REQUIRED ACTION = What is needed is an exact copy of all the entries.

Stored items =
::::::

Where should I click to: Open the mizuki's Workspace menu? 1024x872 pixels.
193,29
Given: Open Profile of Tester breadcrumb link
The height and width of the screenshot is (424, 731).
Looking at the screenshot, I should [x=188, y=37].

::::::

COMPLETED TASK =
Where should I click to: Open the mizuki's Workspace menu? 1024x872 pixels.
193,29
Given: Open Profile of Tester breadcrumb link
The height and width of the screenshot is (424, 731).
Looking at the screenshot, I should [x=188, y=37].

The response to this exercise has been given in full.